The area served by 213 extended from Mexican border to the Central Coast. Starting in the 1950s, Southern California experienced rapid expansion of telephone service, requiring area code 213 to be split five times by 1998. The first split became necessary in 1951, when most of the southern and eastern portion, including San Diego and most of Orange County, was assigned area code 714.

On November 14, 1992, the numbering plan area 714 in southern California was divided in an area code split to form an additional numbering plan area, assigned the area code 909. After an initial permissive dialing period, dialing of the area code became mandatory in August 1993.

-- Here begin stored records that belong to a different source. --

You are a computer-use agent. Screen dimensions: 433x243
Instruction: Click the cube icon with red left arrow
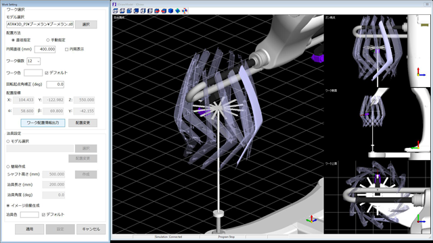[x=164, y=11]
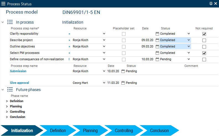Click the Give approval link

click(19, 83)
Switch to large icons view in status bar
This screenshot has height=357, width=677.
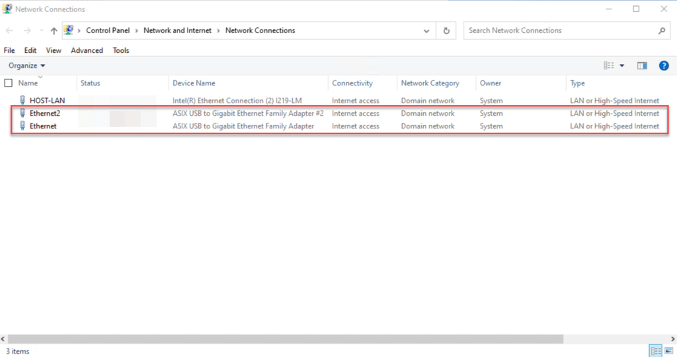668,351
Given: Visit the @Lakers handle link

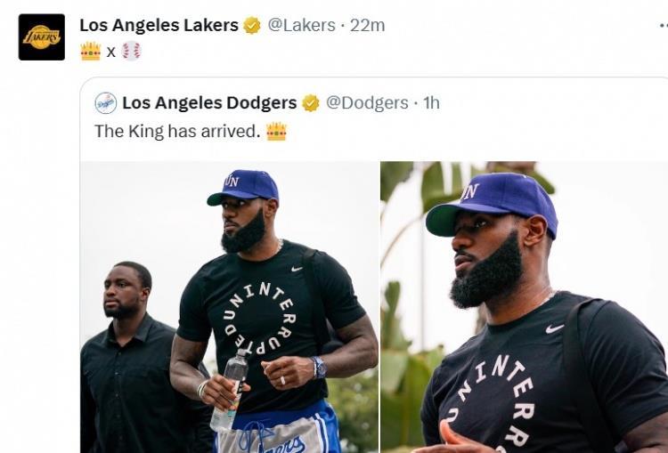Looking at the screenshot, I should (x=301, y=26).
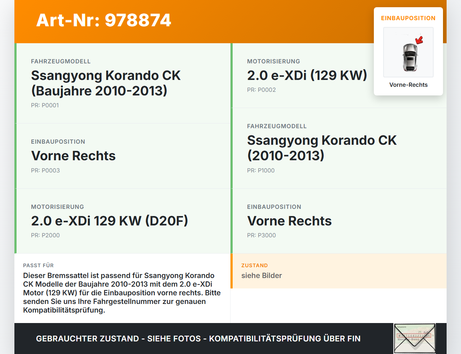
Task: Click PR: P2000 reference code
Action: point(45,236)
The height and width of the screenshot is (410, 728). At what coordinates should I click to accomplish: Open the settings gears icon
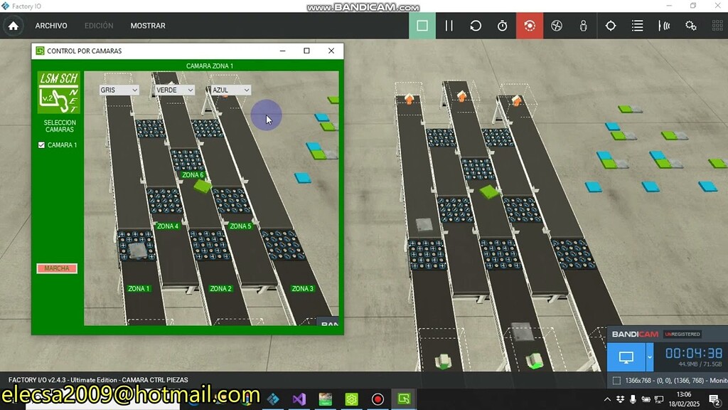pyautogui.click(x=691, y=25)
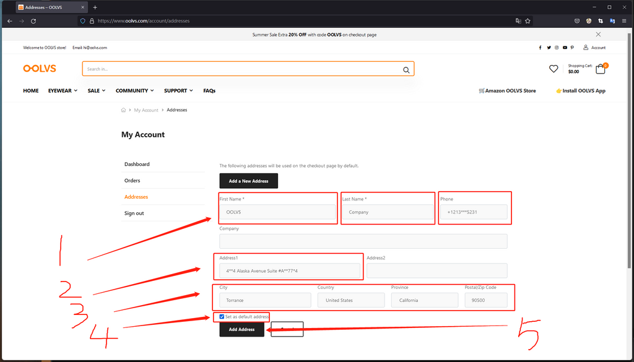Expand the COMMUNITY dropdown menu
Viewport: 634px width, 362px height.
tap(134, 91)
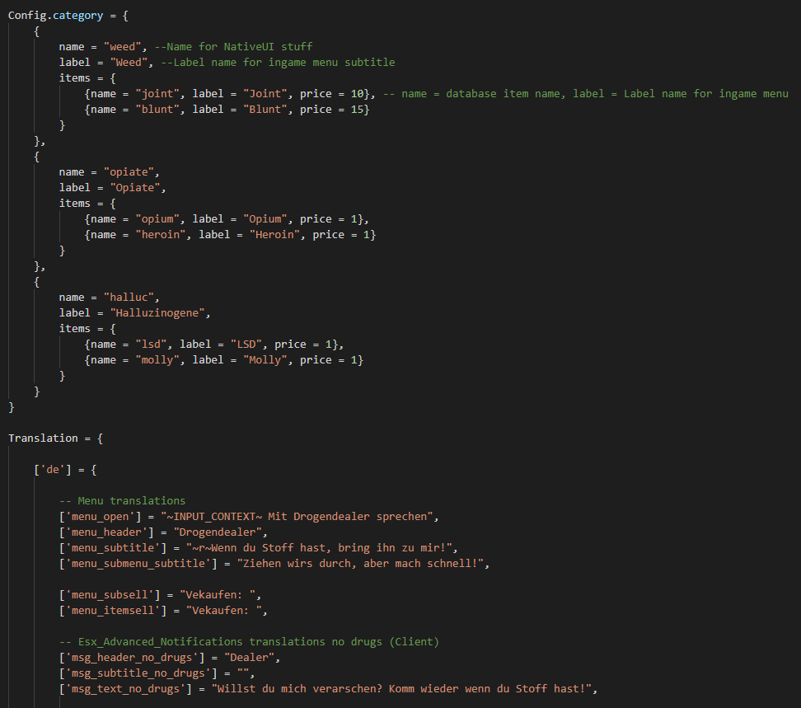
Task: Click the Translation table name
Action: 43,438
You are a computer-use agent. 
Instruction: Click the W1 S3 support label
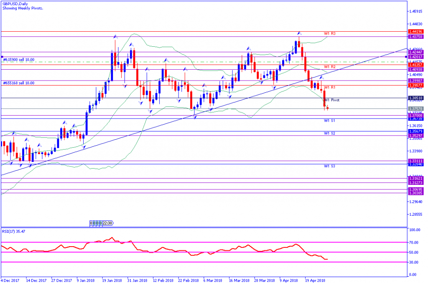click(329, 166)
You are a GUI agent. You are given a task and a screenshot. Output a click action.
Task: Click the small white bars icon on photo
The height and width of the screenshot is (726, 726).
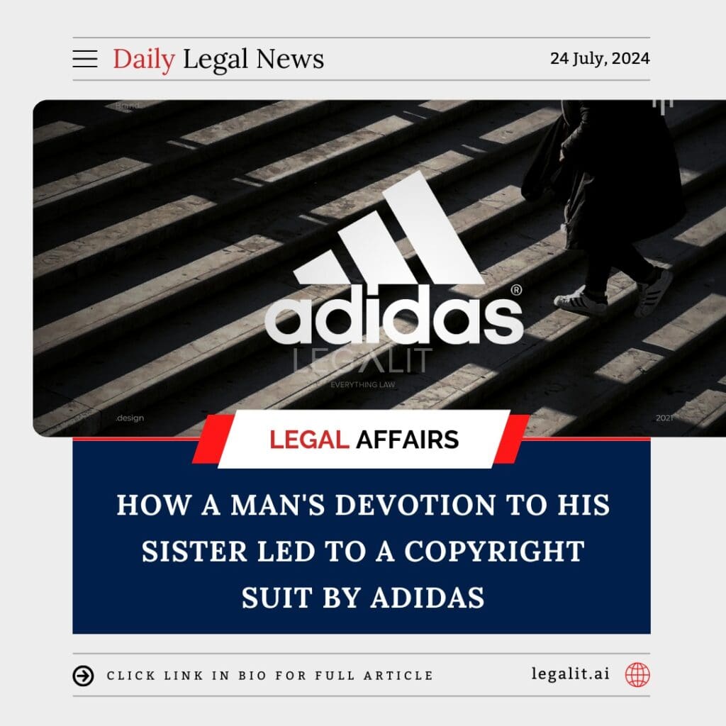663,106
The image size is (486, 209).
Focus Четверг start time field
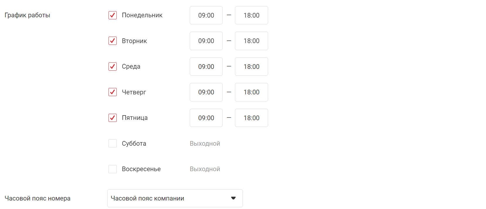(206, 92)
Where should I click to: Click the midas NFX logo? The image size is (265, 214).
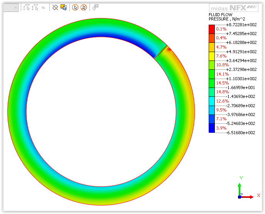(234, 8)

On August 26, 1999, the NANPA approved a request by the California Public Utilities Commission for a two-phase split/overlay plan to provide area code relief for 909. In the initial phase, nearly all of western Riverside County was to be split off from 909 into area code 951 on September 9, 2000. Meanwhile, preparation for phase two was to have begun on February 12, 2000, with 1+10-digit permissive dialing being introduced for the remainder of 909 in advance of a new 752 overlay NPA with an in-service date set for February 10, 2001. Because of the nationwide outcry and protests at the time regarding the large number of area code splits as well as outrage over the requirement of 10-digit dialing in regions now served by recently introduced overlay area codes, the CPUC decided they would mitigate consumers' complaints by implementing a series of two-phase "split/overlay" relief actions so that an "equal amount of inconvenience" would be experienced by each group: those who were losing their area code would get to keep seven-digit dialing for calls within their new area code, while the rest got to keep their original area code but would be required to dial 1+10 digits for all calls, be they local or long distance. However, with the implementation of 1,000-block number pooling, both portions of the 909 split/overlay were cancelled before either phase could be implemented. (Similar plans were being considered to provide relief to the 310, 415, 510, 760 and 818 area codes as well; however, due to number rationing, all were postponed indefinitely and later permanently cancelled.)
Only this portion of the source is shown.